--- Begin DATA FOR PROCESSING ---

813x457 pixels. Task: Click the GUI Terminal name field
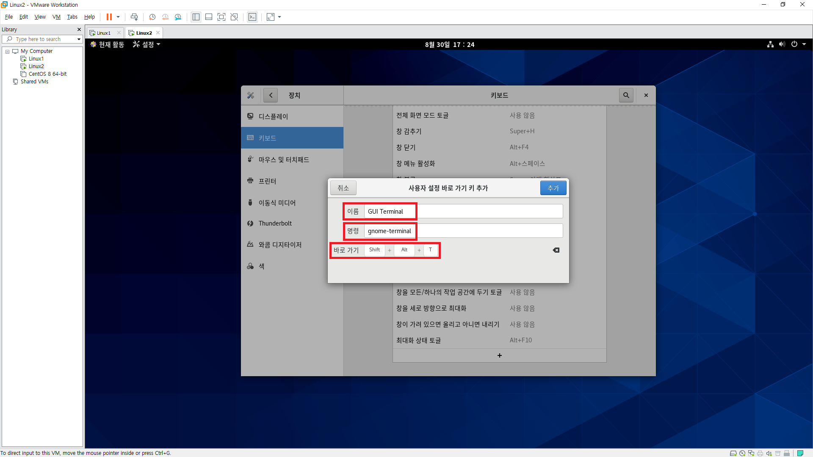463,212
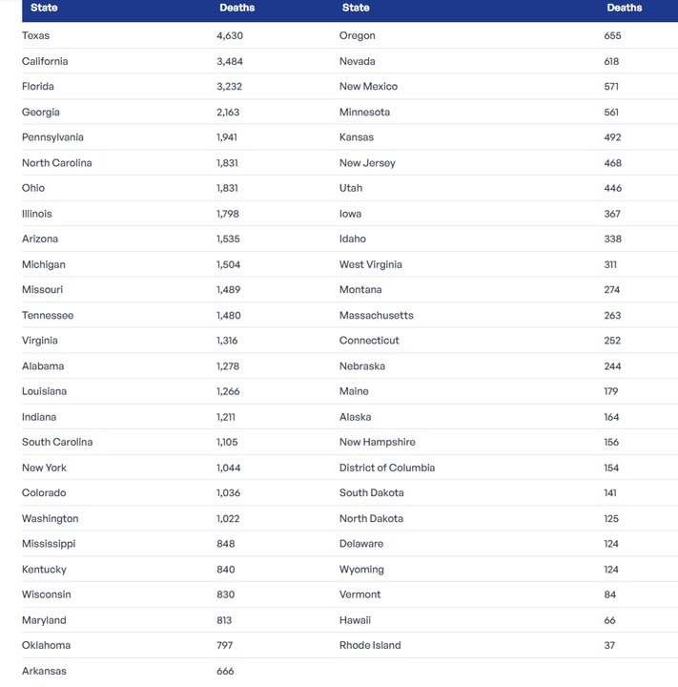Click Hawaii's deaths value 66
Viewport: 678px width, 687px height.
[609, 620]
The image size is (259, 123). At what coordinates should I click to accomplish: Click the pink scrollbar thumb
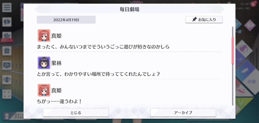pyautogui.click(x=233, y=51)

--- End DATA FOR PROCESSING ---
--- Begin DATA FOR PROCESSING ---

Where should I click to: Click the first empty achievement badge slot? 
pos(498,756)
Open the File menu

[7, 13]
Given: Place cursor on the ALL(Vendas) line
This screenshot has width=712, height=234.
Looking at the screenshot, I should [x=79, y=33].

--- End DATA FOR PROCESSING ---

Output the lines exactly as they appear, starting at the line that contains "Where should I" and ending at the line that contains "Looking at the".

Where should I click to: Click the first empty achievement badge slot? 
pos(498,756)
Open the File menu

[7, 13]
Given: Place cursor on the ALL(Vendas) line
This screenshot has width=712, height=234.
Looking at the screenshot, I should [x=79, y=33].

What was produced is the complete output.